*** DATA TO EXAMINE
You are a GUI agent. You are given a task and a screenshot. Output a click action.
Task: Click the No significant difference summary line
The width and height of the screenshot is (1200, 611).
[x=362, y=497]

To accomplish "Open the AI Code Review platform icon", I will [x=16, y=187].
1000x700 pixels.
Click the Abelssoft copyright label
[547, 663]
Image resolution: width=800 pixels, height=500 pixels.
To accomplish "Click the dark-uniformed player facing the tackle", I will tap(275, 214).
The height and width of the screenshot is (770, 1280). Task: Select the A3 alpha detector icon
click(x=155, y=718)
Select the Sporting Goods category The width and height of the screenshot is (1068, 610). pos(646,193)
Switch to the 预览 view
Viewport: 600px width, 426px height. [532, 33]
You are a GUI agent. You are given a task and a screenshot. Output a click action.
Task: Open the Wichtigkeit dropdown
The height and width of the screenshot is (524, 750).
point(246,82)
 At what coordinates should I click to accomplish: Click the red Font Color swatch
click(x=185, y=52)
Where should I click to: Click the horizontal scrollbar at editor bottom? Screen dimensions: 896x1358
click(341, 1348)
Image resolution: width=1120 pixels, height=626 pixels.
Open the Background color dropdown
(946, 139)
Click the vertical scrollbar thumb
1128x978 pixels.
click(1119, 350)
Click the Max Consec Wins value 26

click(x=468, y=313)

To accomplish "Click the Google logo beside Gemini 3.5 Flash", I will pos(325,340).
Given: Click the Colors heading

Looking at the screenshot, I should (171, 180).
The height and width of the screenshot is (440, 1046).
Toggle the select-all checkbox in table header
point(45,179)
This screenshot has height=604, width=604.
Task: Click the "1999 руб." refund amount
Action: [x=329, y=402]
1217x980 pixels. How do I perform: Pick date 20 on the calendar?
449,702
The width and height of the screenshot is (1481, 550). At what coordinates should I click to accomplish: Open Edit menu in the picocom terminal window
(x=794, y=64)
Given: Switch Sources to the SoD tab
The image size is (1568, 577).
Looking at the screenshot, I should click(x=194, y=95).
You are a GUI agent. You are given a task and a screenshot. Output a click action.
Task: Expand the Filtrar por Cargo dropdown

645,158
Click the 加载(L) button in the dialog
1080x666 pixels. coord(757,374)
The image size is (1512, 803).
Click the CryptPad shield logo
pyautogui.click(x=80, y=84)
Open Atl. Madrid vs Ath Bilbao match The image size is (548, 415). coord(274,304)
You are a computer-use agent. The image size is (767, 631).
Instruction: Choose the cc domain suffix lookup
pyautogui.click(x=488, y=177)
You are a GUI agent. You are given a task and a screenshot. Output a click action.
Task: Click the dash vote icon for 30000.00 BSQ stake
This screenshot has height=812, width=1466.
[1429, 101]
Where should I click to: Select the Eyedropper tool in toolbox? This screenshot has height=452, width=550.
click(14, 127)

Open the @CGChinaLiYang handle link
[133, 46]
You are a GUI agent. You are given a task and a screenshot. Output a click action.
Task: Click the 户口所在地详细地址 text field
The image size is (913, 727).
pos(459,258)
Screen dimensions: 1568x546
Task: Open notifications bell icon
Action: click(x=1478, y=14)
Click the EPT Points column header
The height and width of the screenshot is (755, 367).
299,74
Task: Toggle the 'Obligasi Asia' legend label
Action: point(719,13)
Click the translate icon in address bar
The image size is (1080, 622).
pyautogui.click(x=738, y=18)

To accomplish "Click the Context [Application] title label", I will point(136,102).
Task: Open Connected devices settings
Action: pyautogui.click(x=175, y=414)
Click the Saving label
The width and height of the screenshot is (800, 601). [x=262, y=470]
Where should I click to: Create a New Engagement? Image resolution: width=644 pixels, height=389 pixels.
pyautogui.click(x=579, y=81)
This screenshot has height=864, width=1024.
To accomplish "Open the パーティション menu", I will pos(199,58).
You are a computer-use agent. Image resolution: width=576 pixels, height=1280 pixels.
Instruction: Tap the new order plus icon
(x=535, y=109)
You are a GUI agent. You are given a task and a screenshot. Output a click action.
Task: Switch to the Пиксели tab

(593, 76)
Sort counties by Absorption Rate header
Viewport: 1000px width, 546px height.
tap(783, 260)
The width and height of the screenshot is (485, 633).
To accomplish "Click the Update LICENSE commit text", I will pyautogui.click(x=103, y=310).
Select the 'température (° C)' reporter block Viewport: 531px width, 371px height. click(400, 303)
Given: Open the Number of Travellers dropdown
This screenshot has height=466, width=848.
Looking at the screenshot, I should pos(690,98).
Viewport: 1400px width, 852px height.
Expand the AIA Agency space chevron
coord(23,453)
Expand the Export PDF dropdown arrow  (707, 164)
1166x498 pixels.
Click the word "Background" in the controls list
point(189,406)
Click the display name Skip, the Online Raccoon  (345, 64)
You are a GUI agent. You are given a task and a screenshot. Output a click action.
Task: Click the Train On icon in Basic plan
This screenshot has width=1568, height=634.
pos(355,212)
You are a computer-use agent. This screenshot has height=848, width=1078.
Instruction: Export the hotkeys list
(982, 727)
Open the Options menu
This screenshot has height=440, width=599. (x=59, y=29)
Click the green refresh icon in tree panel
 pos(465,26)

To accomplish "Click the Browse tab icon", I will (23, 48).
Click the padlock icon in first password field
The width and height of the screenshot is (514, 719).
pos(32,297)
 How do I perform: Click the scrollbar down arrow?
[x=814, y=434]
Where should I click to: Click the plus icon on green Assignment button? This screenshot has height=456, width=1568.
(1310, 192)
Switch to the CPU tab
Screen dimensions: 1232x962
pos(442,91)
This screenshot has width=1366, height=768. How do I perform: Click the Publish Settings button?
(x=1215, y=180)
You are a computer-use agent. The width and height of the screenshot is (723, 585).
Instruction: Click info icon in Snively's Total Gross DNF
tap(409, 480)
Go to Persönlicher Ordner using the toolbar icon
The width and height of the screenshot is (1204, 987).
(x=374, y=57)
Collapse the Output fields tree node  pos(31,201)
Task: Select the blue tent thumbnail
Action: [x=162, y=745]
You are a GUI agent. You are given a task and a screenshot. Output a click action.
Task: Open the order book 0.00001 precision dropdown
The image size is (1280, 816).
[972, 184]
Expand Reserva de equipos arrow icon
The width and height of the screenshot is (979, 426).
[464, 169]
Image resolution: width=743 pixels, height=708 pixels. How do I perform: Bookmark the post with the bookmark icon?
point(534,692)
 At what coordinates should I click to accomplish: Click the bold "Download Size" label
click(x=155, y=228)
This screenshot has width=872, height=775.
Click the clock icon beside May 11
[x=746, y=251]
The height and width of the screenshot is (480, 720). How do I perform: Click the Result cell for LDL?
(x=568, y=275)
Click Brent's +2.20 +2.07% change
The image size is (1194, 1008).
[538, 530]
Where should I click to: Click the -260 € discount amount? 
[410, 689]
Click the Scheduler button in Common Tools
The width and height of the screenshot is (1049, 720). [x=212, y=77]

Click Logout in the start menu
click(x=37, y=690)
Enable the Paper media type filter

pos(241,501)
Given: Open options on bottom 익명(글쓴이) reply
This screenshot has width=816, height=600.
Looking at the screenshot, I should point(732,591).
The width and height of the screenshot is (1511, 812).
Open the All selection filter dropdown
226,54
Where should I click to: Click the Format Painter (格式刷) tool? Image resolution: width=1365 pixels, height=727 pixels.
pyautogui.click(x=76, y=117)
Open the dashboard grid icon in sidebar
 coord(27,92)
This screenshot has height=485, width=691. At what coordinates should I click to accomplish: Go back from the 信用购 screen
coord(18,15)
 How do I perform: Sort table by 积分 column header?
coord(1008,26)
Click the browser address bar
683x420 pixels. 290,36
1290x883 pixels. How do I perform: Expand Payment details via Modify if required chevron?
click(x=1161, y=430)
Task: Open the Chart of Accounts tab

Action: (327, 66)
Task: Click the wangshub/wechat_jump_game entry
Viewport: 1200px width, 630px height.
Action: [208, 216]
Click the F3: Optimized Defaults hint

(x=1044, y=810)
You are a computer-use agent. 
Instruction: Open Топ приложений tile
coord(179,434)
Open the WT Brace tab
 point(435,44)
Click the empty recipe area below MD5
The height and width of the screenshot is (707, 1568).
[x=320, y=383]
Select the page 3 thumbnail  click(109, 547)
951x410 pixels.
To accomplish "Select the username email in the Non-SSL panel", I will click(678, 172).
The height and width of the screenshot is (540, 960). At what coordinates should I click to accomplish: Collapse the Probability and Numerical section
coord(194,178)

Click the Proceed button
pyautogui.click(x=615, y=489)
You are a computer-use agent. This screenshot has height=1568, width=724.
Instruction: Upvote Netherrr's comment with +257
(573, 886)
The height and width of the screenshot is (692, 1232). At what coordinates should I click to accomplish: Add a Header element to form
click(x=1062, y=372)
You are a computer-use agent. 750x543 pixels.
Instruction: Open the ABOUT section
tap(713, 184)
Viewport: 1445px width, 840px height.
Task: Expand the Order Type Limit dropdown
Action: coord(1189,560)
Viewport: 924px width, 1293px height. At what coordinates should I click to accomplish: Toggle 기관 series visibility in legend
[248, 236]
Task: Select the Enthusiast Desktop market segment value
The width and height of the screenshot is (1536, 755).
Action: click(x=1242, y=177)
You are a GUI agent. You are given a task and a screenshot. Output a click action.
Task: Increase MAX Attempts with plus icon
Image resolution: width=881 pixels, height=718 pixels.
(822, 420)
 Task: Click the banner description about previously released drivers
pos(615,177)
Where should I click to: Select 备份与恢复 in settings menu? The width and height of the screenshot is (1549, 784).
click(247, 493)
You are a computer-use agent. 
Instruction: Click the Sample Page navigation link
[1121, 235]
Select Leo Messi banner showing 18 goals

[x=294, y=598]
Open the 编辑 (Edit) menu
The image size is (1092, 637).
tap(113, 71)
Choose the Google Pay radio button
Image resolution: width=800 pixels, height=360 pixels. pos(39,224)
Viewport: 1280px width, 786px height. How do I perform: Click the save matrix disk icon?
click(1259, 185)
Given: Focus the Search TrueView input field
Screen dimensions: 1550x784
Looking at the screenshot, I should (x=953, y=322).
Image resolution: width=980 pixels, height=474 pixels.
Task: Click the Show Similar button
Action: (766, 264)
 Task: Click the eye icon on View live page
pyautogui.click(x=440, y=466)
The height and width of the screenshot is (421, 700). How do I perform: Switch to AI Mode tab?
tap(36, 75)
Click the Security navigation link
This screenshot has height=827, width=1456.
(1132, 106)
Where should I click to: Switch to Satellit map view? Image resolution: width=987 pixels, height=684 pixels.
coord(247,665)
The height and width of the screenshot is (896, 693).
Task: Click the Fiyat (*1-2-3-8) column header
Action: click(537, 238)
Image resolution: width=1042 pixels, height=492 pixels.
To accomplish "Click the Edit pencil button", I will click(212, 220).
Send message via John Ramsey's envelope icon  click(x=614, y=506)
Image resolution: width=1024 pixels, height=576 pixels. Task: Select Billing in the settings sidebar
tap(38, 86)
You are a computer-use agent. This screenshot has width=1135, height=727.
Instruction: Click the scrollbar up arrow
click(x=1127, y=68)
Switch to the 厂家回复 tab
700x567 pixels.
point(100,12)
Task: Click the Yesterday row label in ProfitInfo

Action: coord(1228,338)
******
EXERCISE BRIEF> Check each line of the listing above. Copy it if it holds the string "computer".

EXERCISE RESPONSE>
You are a computer-use agent. The image size is (767, 631).
You are a computer-use agent. Image resolution: width=576 pixels, height=1280 pixels.
You are a computer-use agent. This screenshot has height=848, width=1078.
You are a computer-use agent. The width and height of the screenshot is (723, 585).
You are a computer-use agent. 
You are a computer-use agent. This screenshot has height=1568, width=724.
You are a computer-use agent. 750x543 pixels.
You are a computer-use agent. 
You are a computer-use agent. This screenshot has width=1135, height=727.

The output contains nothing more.